At the February 7 House of Representatives Budget Committee meeting, Japanese Communist Party representative Sasaki Kensho demanded that the government drastically change its deregulation policy that has caused severe working conditions for non-regular employees.

He pointed out that one in every three workers are contingent workers, including part-timers and temporary workers, mainly at large corporations, citing the example of the liquid crystal display TV manufacturer Sharp Co. Kameyama Factory in Mie Prefecture in which 2,016 out of 3,300 workers are non-regular workers.

According to a Tokyo Labor Bureau survey last December, the major reason that most corporations gave for hiring unstable workers was that they can "cut labor cost" and that it is "easy to adjust the workforce."
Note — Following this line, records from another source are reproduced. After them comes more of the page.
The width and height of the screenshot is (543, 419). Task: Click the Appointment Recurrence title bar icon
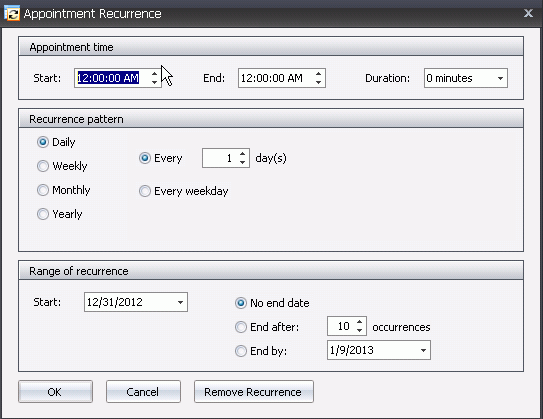click(12, 14)
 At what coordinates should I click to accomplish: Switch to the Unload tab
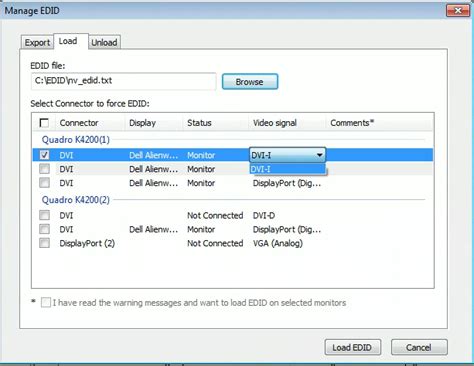click(x=104, y=43)
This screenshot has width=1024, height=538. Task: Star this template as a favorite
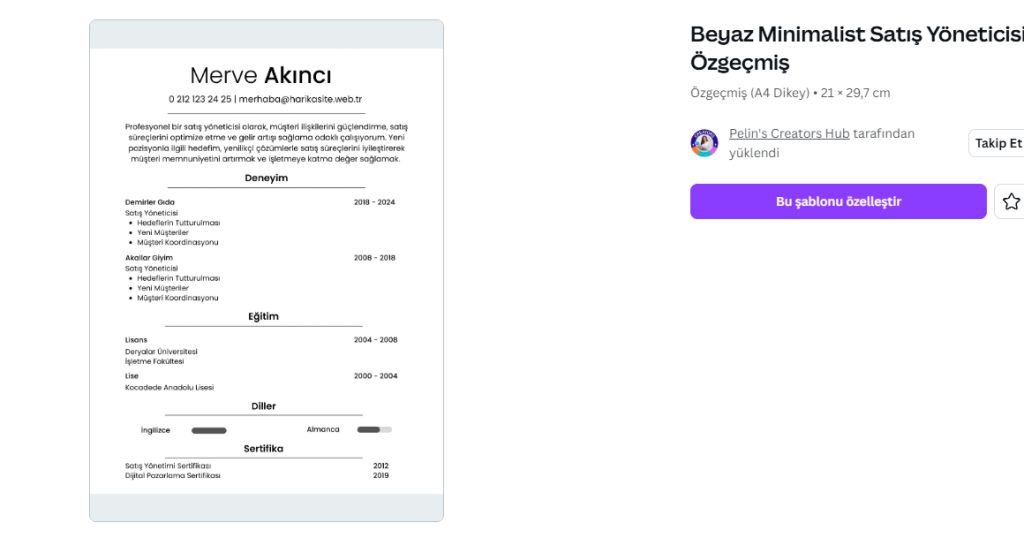click(1010, 202)
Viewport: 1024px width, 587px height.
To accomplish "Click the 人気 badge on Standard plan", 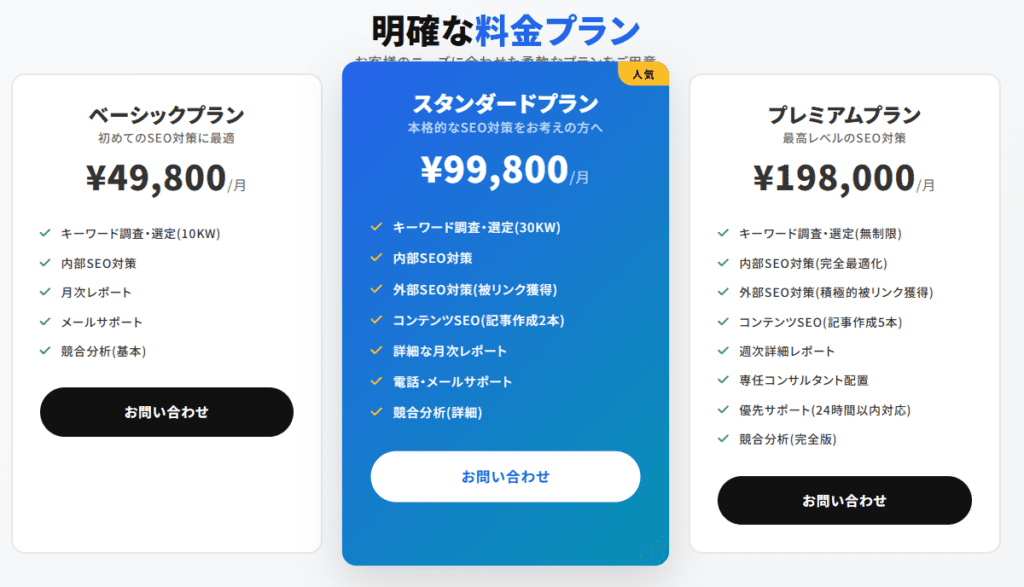I will 643,75.
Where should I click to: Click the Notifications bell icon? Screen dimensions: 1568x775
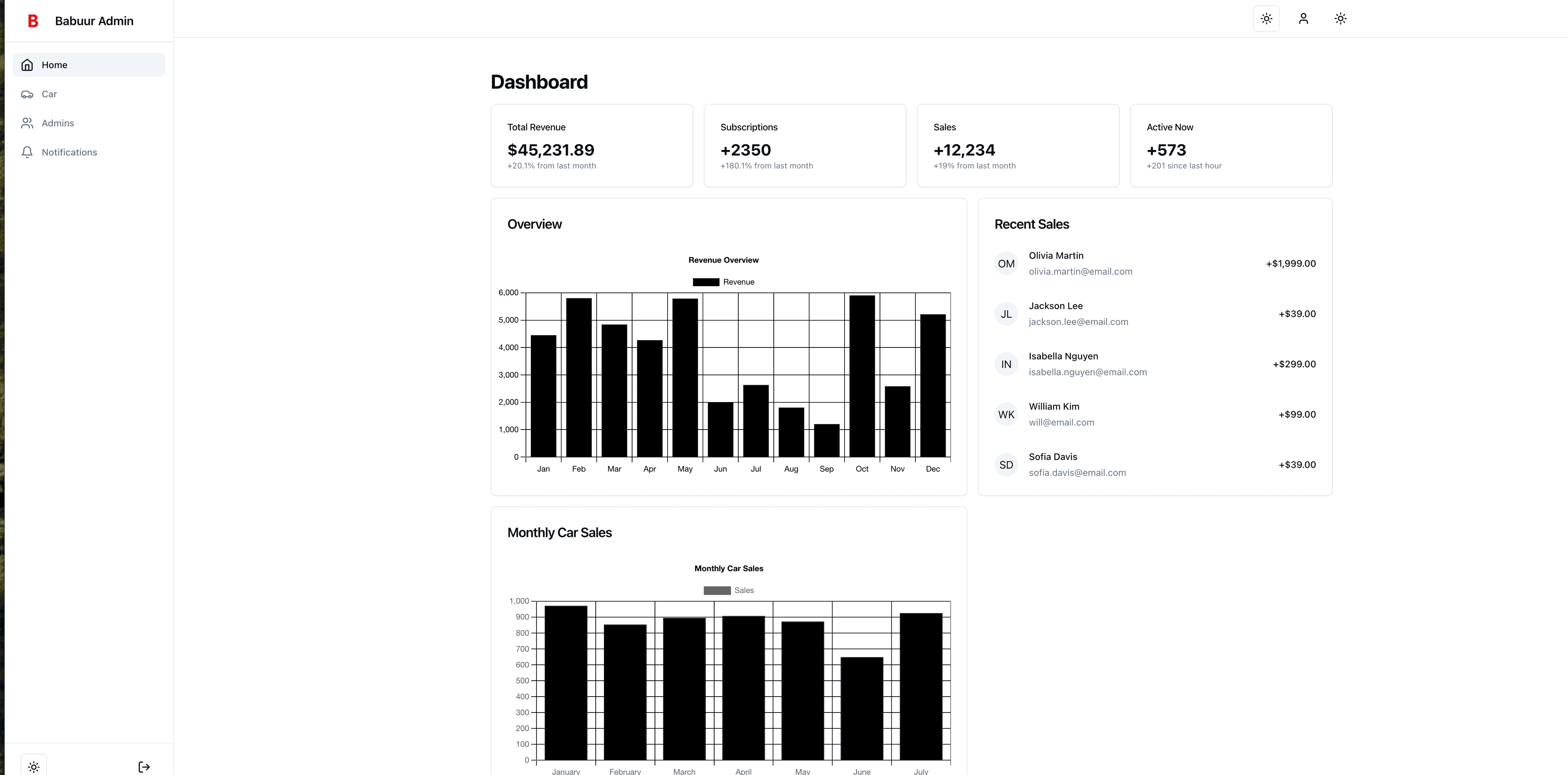pos(27,152)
Sasaki revealed that contract workers at Koyo Sealing Techno Co., a Toyota-affiliate in Tokushima Prefecture, receive only one-third of the wages of regular workers although they do the same job. An employee under a 3-month contract has had his contract renewed 26 times in 8 years. Short-term contract workers have not received a pay raise for 7 years.

The JCP representative cited another Tokyo Labor Bureau survey showing that in Tokyo, 81.2 percent of temporary staffing agencies and 76.5 percent of companies contracting specific work tasks broke labor laws by leasing workers to construction sites, pretending that they are on contract but only sending non-regular workers whenever a company needs additional workers, or by sending workers through two agencies.

Pointing out that the deregulation of the labor market promoted by the government is the major cause of these mistreatment of workers, Sasaki stated that such deregulation has been encouraged by a government panel on regulatory reform in which many business circle representatives have joined as members.